IBN for materialising West Seti agreementThe Investment Board of Nepal has called on the concerned authorities to materialise a Joint Venture agreement between the Nepal Electricity Authority and China’s CWE Investment Corporation for developing the 750MW West Seti Hydropower Project.
The Investment Board of Nepal (IBN) has called on the concerned authorities, including the Prime Minister’s Office (PMO), to materialise a Joint Venture (JV) agreement between the Nepal Electricity Authority (NEA) and China’s CWE Investment Corporation for developing the 750MW West Seti Hydropower Project during Prime Minister KP Sharma Oli’s visit to China beginning March 20.
The IBN on Sunday forwarded a letter to the PMO, the Ministry of Foreign Affairs (MoFA), the Ministry of Energy (MoE) and the NEA, asking if the JV agreement is possible during PM Oli’s China visit.
“We have asked all the stakeholders to speed up the process so that the agreement could be signed during PM Oli’s visit to China,” said IBN CEO Radhes Pant.
Despite getting the draft JV agreement some nine months ago from the CWE, the IBN is struggling to get the deal done. As per a memorandum of understanding (MoU) signed between the IBN and the Chinese company in August 2012, the latter will hold a 75 percent stake in the joint-venture company, with the NEA holding rest of the stakes. Even after almost four years of signing the MoU, the JV agreement for West Seti is still to materialise, primarily due to reservations from the NEA side. NEA officials said they have gone through the draft they have received from China’s CWE and that they have made some amendments to it.

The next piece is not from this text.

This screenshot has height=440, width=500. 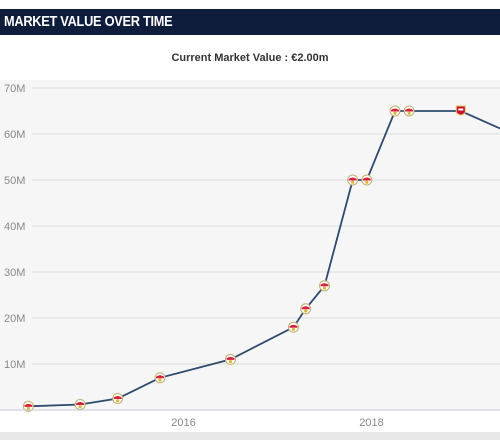 What do you see at coordinates (14, 319) in the screenshot?
I see `y-tick-label: 20M` at bounding box center [14, 319].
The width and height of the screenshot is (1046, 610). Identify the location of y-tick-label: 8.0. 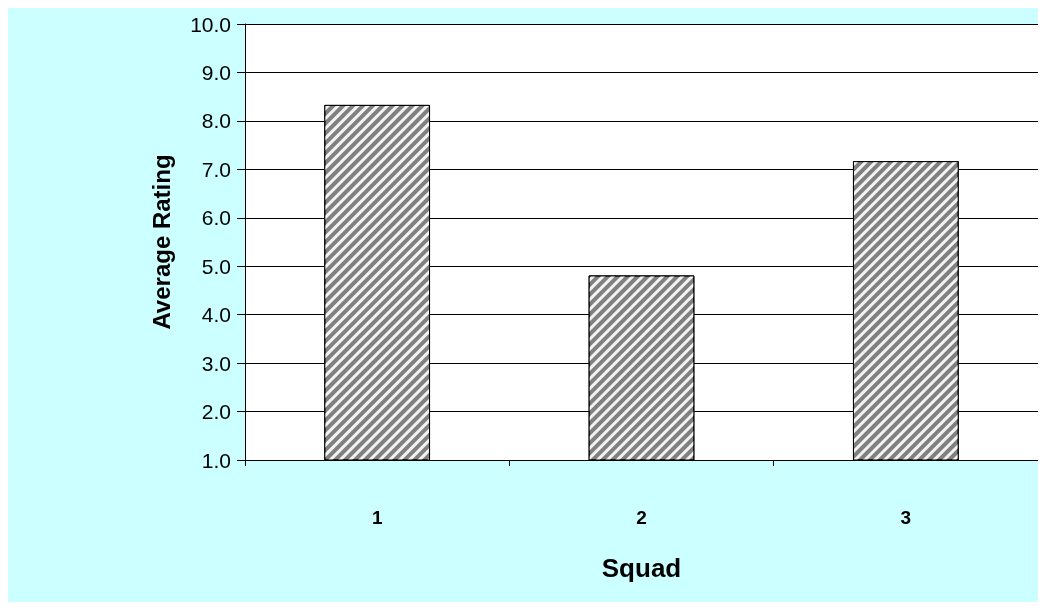
(216, 121).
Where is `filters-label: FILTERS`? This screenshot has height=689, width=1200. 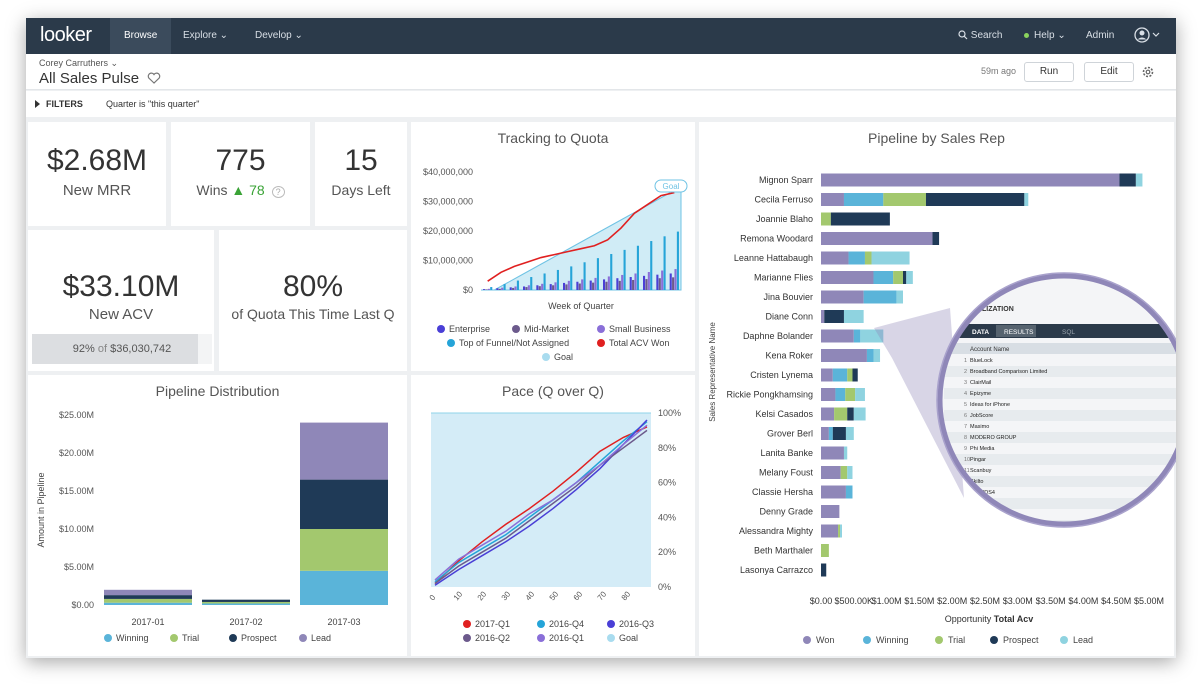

The amended draft is now in the final stage, according to the NEA.
“We are about to present it to the board,” said Mukesh Kafle, managing director of the NEA. “After the board approves the draft, it will be again sent to the CWE Investment Corporation for their approval.”

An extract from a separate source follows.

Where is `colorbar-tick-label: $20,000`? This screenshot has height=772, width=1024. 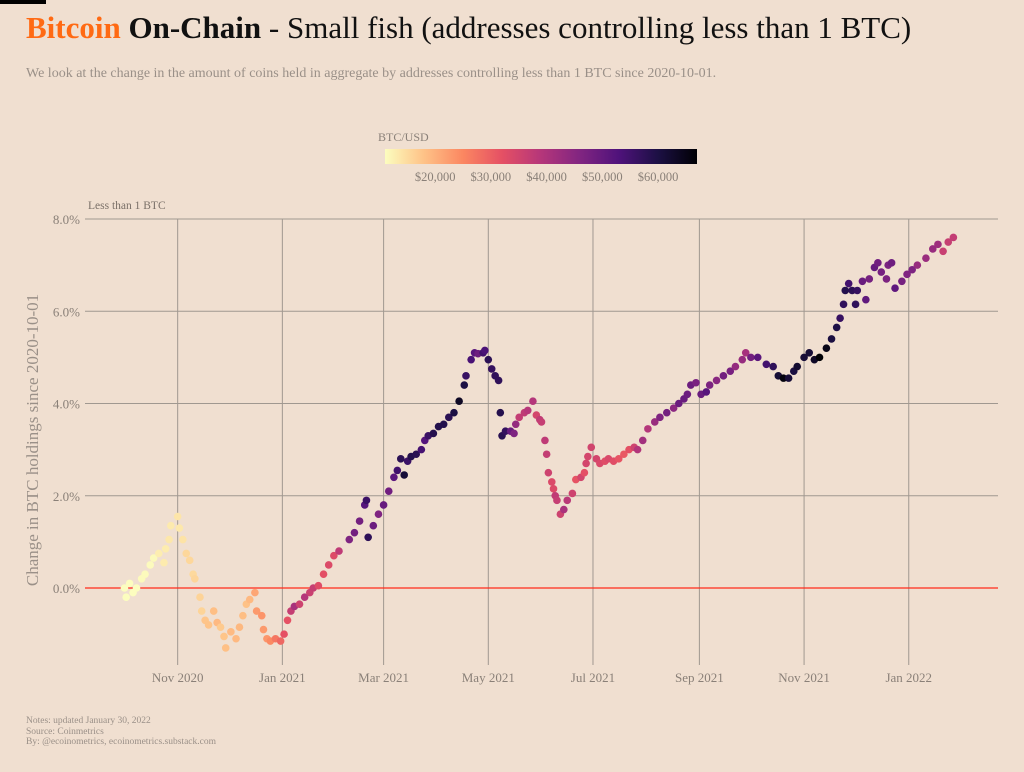 colorbar-tick-label: $20,000 is located at coordinates (435, 177).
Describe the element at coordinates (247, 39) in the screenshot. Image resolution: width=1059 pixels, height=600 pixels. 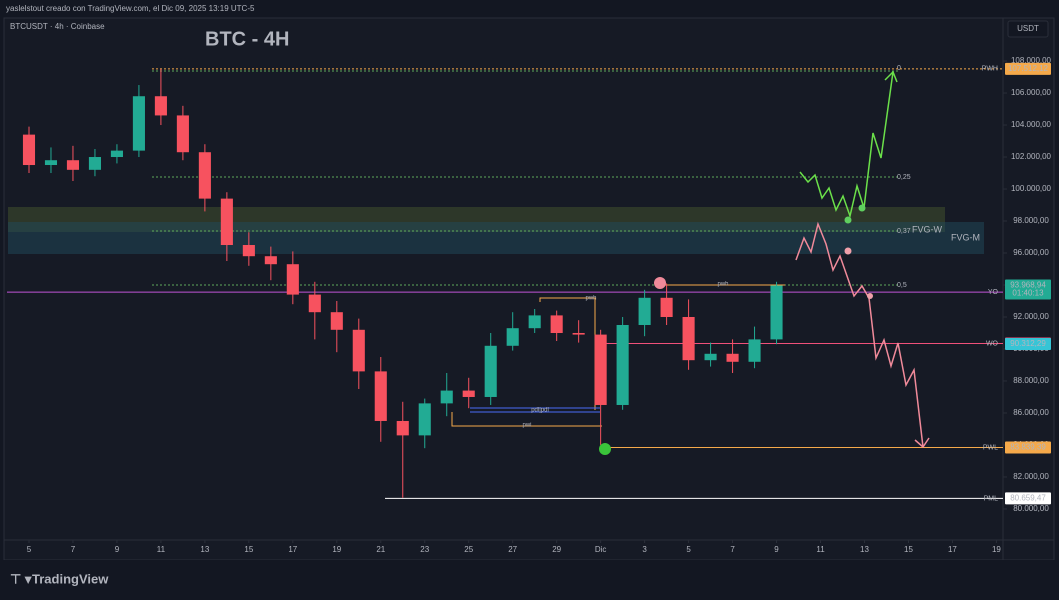
I see `chart-title: BTC - 4H` at that location.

If everything goes as planned and the agreement materialises, it would be a major breakthrough for the West Seti Project.

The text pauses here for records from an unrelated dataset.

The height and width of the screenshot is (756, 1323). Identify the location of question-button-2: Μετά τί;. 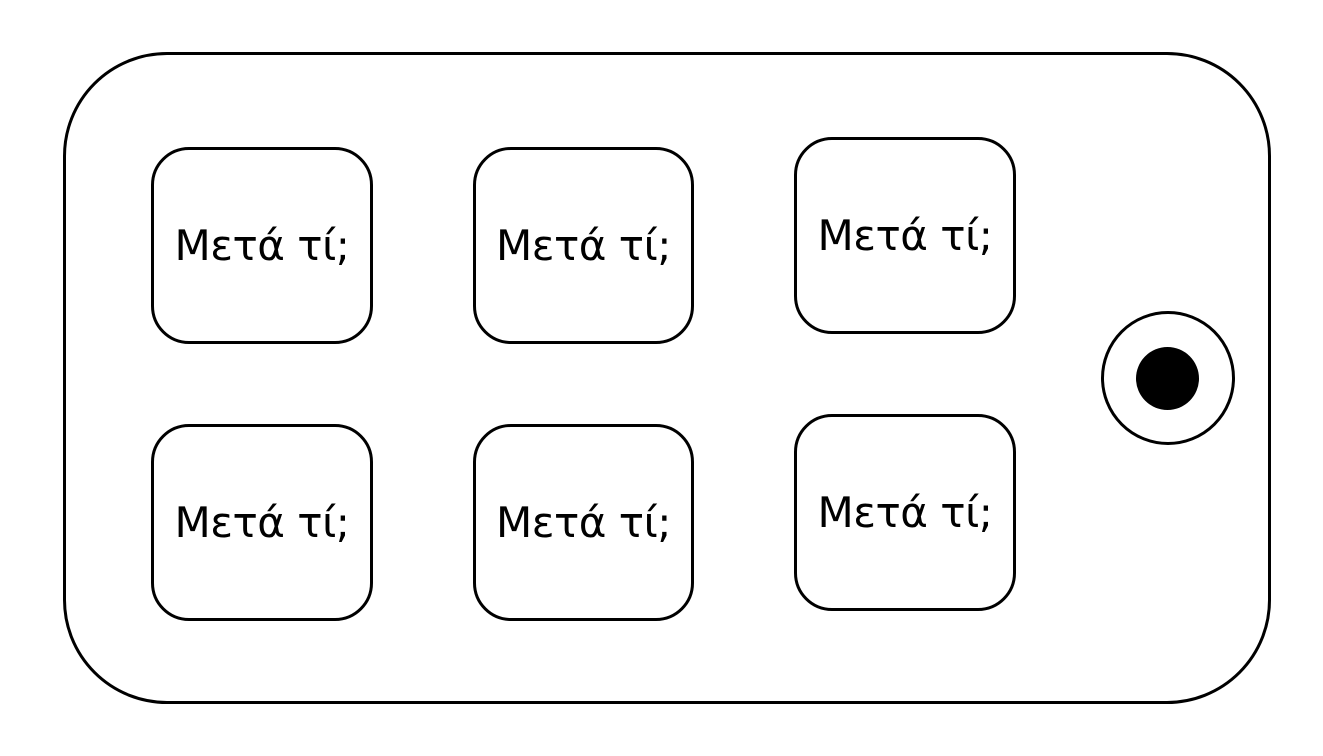
(584, 246).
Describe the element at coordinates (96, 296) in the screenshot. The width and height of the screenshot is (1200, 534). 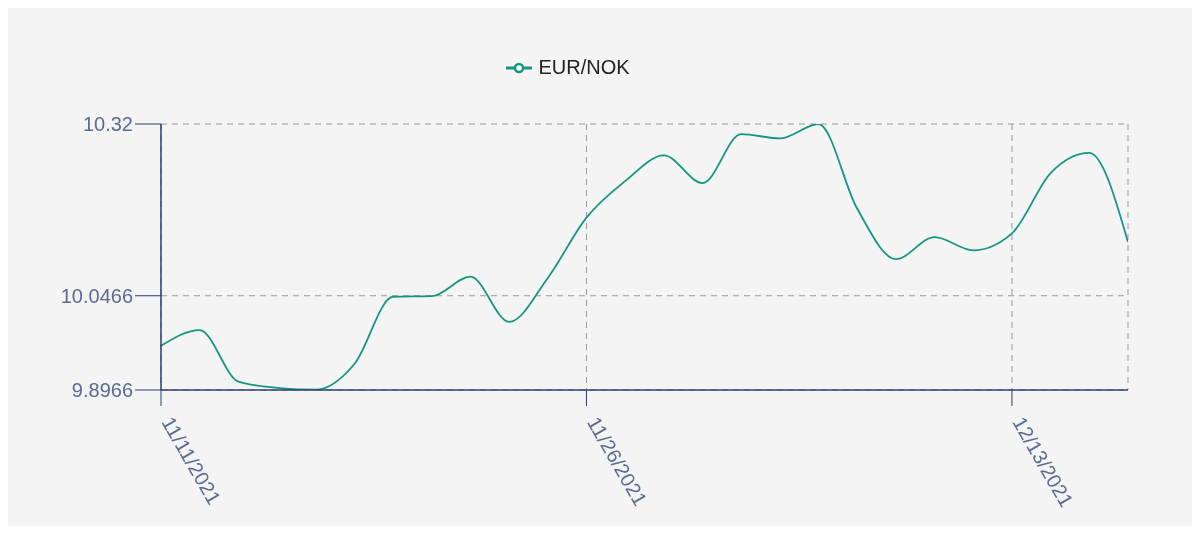
I see `y-tick-label: 10.0466` at that location.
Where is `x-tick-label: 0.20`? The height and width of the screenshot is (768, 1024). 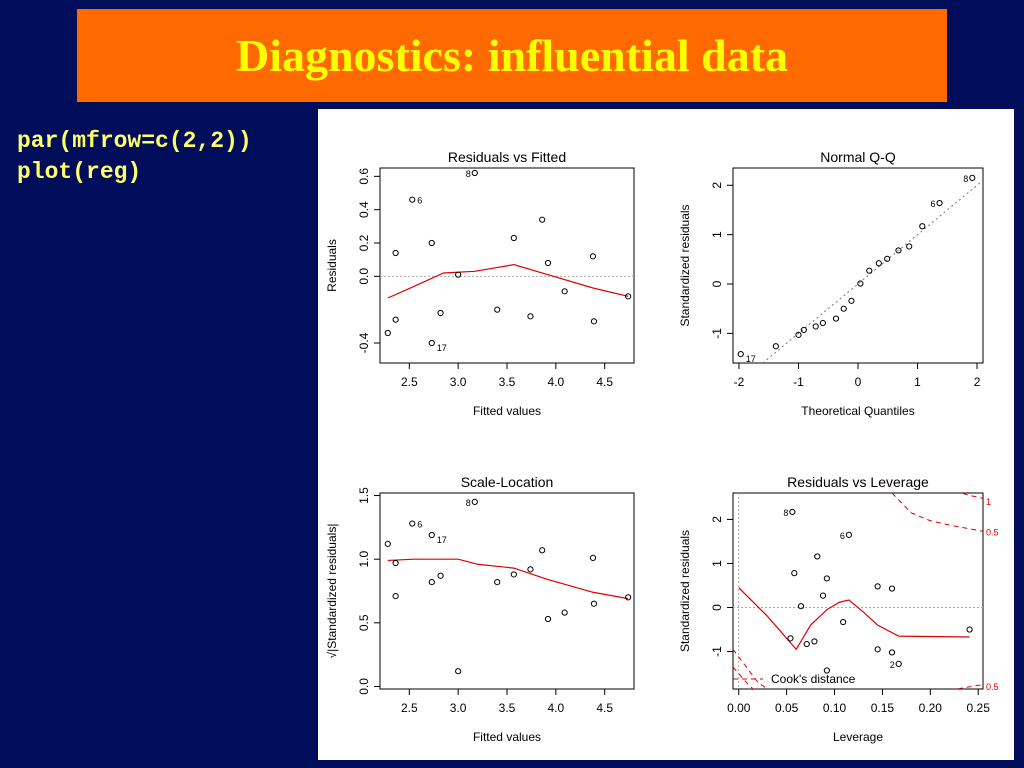
x-tick-label: 0.20 is located at coordinates (931, 708).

However, some NEA officials have expressed doubt that such an agreement will be reached soon.
“This agreement is about creating another company to develop a project,” said an official at the NEA. “Therefore, unless officials from both the companies sit together, it is very unlikely that such an agreement will materialise.”
In addition, the NEA is still not clear about how it will invest in the project, as the financial health of the authority is weak and it lacks resources.
The project is estimated to cost $1.6 billion.
The Finance Ministry in April 2014 had written to the Chinese government seeking $400 million in soft loans to invest as an equity partner and to build a transmission line to evacuate power. But no headway has been made so far.
The NEA said it did not have the guidelines to sign power purchase agreement with a storage-type project.
Almost all of Nepal’s hydropower projects are run-of-the-river type.